Computer systems have abruptly stopped working at the outsourcing group Capita, knocking out council phone lines and triggering fears that the company that runs crucial operations for the NHS and the military could be under cyber-attack.
Capita staff are understood to have been unable to access IT systems since the early hours of Friday, and an early investigation has yet to establish the cause.
The outage exposes the vulnerability of critical public services to cyber incidents – and the increasing role of outsourcing companies in delivering those services. Capita is one of the government’s biggest suppliers, with £6.5bn of public sector contracts spanning London’s congestion charge system to recruiting soldiers for the army.
A spokesperson for the company, who was unable to access their own email, said: “We are aware of a technical issue with our systems, which we are investigating.”
In a later statement, issued on Friday evening, a Capita spokesperson said: “We would like to reassure any customers whose services have been affected that we are making good progress and working closely with our technical partners to swiftly resolve the issues.”
Capita’s customers include the London boroughs of Barnet, and Barking and Dagenham, and South Oxfordshire. Their websites displayed messages on Friday saying that phone lines for their benefits, council tax and business rates call centres were down.

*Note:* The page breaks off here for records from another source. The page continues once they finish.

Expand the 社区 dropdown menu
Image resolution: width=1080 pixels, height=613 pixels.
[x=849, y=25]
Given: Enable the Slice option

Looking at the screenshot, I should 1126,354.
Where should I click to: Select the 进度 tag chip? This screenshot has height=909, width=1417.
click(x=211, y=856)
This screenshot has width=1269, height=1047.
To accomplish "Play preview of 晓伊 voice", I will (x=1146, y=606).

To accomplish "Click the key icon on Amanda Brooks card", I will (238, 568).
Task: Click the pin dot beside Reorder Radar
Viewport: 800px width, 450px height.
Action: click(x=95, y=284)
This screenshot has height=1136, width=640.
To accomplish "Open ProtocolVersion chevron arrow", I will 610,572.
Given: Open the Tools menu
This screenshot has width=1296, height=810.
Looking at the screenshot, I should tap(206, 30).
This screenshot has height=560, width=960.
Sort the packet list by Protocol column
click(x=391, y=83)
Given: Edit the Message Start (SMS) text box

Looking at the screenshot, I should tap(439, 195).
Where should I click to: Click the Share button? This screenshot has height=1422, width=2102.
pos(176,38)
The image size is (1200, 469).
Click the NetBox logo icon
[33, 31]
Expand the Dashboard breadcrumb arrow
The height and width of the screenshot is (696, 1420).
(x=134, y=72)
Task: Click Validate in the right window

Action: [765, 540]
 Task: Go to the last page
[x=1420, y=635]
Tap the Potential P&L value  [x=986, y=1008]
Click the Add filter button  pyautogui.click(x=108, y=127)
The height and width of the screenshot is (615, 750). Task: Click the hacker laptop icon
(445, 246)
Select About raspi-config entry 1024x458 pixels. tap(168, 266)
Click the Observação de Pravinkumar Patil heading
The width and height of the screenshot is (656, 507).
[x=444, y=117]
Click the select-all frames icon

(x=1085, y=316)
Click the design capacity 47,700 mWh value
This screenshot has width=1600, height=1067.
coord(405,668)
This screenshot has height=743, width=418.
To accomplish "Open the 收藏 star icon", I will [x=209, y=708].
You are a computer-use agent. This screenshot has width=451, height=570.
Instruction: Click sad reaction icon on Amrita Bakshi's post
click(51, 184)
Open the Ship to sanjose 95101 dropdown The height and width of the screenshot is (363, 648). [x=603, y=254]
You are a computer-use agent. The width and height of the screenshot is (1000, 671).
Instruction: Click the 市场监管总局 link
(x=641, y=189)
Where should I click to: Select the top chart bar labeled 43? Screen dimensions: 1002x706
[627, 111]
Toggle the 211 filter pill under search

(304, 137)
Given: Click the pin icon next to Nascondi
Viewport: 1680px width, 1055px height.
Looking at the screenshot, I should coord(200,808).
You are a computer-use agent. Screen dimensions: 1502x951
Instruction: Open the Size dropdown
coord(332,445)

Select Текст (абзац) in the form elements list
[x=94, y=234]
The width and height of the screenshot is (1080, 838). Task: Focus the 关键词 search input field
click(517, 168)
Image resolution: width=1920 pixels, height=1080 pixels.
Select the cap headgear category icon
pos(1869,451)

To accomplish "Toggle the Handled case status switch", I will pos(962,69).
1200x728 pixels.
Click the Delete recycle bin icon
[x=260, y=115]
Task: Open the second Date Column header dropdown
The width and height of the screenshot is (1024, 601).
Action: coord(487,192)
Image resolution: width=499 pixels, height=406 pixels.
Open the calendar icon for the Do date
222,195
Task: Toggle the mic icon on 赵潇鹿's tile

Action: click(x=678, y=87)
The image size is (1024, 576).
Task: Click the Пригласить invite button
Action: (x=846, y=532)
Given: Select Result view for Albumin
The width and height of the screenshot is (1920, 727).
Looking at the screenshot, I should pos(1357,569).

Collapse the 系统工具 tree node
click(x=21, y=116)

Capita also has its own cybersecurity division, and claims to block 1m spam emails a year from entering school networks.
A source familiar with the outage said the National Cyber Security Centre, the Cabinet Office and other government agencies had been alerted to the incident, given the group’s role in sensitive areas such as Royal Navy training centres and security at Ministry of Defence bases.
People at sites including critical national infrastructure have resorted to using radios, pens and paper, the source said.
Some employees still have access to computers and email, and the company said its investigation was in the early stages and that it was too soon to tell if the failure was caused by a cyber-attack.
Capita was still unsure if hackers were behind the outage on Friday afternoon but there is no evidence of a data breach as yet, according to a source close to the company. The problem is chiefly affecting the Office365 program suite, which includes email, Teams virtual meetings and Word and Excel but clients’ systems appear to be unaffected.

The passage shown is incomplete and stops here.